Theatre should not be a boring event that rich, educated people go to to prove that they are socially aware. It should not be a thing you do when you go to New York, or when you want to impress your wife. Theatre should not require study before you go and see it, nor a knowledge of Elizabethean English to enjoy. And please, let it be fun, even if its a tragedy.
I recently went to a show, (which shall remain unnamed.) The reviews were good, lauding it as sincere and funny, and full of humanity, moreso than previous productions of the same play. Alas, what the paper saw as brilliant and sincere, I saw as dry and boring and overwrought. I fell asleep. So did my friends mom.
Theatre, spelled with a capital T, needs some changes. If an audience is no longer coming to Shakespeare, the theater will do a musical. But what if they changed the way they did Shakespeare? (I love musicals, by the way).
Theatre is not precious, which is one of the great things about it. It is raw, people in front of people. It is ever-changing. It is not a film, presented in full form for an audience that will like it or not, it is a living thing, capable of a conversation, taking cues from the other, changing, evolving during the conversation.
It is that danger, the danger of a living, breathing, alive thing conversing with a living, breathing audience that truly seperates theater from other forms of art.

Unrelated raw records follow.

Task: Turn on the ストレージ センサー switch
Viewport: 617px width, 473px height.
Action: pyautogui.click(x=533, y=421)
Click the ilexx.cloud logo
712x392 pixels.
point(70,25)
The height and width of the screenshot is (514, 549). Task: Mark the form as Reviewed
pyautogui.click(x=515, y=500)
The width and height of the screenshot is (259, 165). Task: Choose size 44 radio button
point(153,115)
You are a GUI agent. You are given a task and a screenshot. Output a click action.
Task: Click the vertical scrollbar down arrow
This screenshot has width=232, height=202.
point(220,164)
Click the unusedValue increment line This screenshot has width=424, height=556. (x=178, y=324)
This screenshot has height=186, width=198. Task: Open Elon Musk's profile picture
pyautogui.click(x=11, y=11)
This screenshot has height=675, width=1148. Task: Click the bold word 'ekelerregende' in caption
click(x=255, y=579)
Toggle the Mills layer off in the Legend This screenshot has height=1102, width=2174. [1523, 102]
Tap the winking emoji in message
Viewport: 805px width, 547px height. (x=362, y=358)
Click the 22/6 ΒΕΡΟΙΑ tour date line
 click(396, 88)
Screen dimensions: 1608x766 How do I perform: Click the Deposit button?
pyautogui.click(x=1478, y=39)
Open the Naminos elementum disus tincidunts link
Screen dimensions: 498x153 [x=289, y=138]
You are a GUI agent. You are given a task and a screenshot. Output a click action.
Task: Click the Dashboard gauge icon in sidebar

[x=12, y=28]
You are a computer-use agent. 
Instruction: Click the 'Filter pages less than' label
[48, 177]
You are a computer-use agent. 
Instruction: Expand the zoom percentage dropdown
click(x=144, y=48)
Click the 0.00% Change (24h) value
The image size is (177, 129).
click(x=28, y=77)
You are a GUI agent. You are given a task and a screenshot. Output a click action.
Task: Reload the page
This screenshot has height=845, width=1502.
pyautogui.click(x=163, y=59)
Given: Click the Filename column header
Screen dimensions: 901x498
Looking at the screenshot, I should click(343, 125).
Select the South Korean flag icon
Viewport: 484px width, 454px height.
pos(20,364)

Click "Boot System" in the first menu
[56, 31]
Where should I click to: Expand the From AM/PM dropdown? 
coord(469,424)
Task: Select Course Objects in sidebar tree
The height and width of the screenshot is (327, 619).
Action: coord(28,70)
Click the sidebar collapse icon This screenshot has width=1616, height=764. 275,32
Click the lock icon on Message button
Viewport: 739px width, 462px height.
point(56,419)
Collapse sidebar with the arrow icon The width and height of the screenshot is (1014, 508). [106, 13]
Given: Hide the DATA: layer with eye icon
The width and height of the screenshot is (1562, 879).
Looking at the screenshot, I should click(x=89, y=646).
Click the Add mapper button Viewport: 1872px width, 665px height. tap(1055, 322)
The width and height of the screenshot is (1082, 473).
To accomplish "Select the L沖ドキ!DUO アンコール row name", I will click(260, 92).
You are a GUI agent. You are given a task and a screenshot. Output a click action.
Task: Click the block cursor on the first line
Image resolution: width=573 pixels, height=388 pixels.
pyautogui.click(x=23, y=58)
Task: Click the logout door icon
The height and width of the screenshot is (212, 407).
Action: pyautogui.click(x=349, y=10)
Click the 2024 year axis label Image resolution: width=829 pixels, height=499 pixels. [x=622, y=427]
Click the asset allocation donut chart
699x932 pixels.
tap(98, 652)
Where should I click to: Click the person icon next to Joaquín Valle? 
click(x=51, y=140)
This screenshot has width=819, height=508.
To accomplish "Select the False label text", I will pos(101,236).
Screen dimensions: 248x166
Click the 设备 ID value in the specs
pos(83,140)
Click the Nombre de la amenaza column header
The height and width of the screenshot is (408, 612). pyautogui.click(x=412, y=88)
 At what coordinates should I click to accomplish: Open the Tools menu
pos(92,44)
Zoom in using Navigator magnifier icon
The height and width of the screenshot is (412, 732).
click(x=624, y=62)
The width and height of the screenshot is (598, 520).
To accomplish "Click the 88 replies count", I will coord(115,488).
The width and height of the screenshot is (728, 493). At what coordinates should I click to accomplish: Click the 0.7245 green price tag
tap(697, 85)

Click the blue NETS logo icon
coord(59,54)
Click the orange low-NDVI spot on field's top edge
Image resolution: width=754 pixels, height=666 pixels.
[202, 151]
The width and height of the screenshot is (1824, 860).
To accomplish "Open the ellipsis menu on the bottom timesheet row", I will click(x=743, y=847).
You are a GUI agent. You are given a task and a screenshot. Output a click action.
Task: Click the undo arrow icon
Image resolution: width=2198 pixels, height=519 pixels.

Theatre should be like a courtship, where the young man and woman are feeling each other out, listening for clues, stumbling, impressing, flirting, laughing together. But too often it is like a suitor from the past, ignoring the woman before him, content to read his prepared statement as to why this young lady should love him. If that doesn't work with love, what makes us think it will work with theater?
Theatre's great difference from other art forms is that it is alive. If we are not willing to fully embrace what that means, all of it, then theatre will continue to struggle.